What was the hardest thing about getting started?
In no particular order:
- Going from ‘works for me’ to ‘could be built by everybody and made to work’ is a slow process. I had the first 100% working modules in my synthesizer about eight months before I shipped the final kits. In that time, I redesigned some of the kits to make them easier to build, I did a design pass to make the circuit boards easier to read, and I had to design final front panels. On top of which, I had to source all the materials and manufacture the circuit boards and panels.
- Some things can’t be automated: the final step of all this was packing up lots of kits, clearly and precisely. That just involves a lot of paper cups and time – I spent about two whole days just bagging.
- Customs and imports are a bit of an adventure the first time you handle them – I’ve learned a bit about the hidden costs of international shipping, for sure!
- Good documentation is challenging and time-consuming to write.
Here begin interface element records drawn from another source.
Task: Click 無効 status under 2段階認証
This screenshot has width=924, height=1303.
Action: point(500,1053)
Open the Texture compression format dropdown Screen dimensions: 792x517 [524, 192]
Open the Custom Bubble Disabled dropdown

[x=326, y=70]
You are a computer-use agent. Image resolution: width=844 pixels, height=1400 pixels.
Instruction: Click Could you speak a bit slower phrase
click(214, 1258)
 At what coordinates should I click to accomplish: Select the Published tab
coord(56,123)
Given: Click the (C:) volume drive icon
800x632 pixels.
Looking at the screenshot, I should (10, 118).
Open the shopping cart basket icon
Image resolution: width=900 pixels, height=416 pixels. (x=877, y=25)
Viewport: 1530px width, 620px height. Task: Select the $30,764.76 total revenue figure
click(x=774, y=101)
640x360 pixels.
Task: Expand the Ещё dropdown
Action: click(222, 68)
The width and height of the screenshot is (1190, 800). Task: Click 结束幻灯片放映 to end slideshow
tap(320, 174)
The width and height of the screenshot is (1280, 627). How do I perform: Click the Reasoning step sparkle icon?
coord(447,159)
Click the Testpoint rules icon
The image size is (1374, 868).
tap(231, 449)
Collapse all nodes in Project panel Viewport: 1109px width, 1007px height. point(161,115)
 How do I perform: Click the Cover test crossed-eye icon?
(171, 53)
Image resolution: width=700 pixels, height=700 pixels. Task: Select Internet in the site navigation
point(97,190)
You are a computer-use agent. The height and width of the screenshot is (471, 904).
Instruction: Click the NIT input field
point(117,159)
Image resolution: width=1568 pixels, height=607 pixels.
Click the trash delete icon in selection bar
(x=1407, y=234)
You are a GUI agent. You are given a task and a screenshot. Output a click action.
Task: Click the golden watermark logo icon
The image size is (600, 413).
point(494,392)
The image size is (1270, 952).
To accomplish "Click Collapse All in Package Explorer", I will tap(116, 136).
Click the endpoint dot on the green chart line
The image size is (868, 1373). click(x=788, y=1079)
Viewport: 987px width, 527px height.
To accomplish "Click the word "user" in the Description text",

But the effort pays off: a lot of my documentation can be re-used between kits, and clear documentation means more people will build these things right first time. I’ve had really positive feedback on the documentation, and that was rewarding.
What advice would you give to someone starting up?
- If you’re working on something that has to fit around other work – client projects, or full-time employment – work out how to make it manageable. That means finding a way to keep ambitions and scale manageable, so that you’ll actually have time to work on things and finish them to a standard you’re happy with. A key part of that for me was finding a way to make it easy to pick up wherever you left off. That might be a notebook, or a textfile, or a Trello board. On the Foxfield products, I had a README file for each one that told me what I’d done on it, what the state of it was, and what needed doing next. It meant that whenever I came to a product after time off, I knew exactly where to pick things up from.
- Time invested in spreadsheets will pay off, especially when it comes to your Bills Of Materials (BOMs). Make sure your BOM is accurate and up-to-date; and make sure it includes everything that goes into the BOM – not just components and hardware but packaging, documentation, etc. All the little things you leave off add up! And use that spreadsheet to help you understand pricing. My BOM spreadsheet feeds into the one that shows me the range of possible prices depending on margin I want to bake in; that helped me understand the gap between target prices and realistic prices.
- And always be careful when it comes to turning passions into work! You don’t have to monetise your interests if you don’t want to – but if you do, find a way to keep the things that you enjoy about that space enjoyable. You should also remember to value your time – it might be something you love, but it’s easy to distort the real cost of making things if you’re not accounting for your own effort. I’m definitely guilty of this.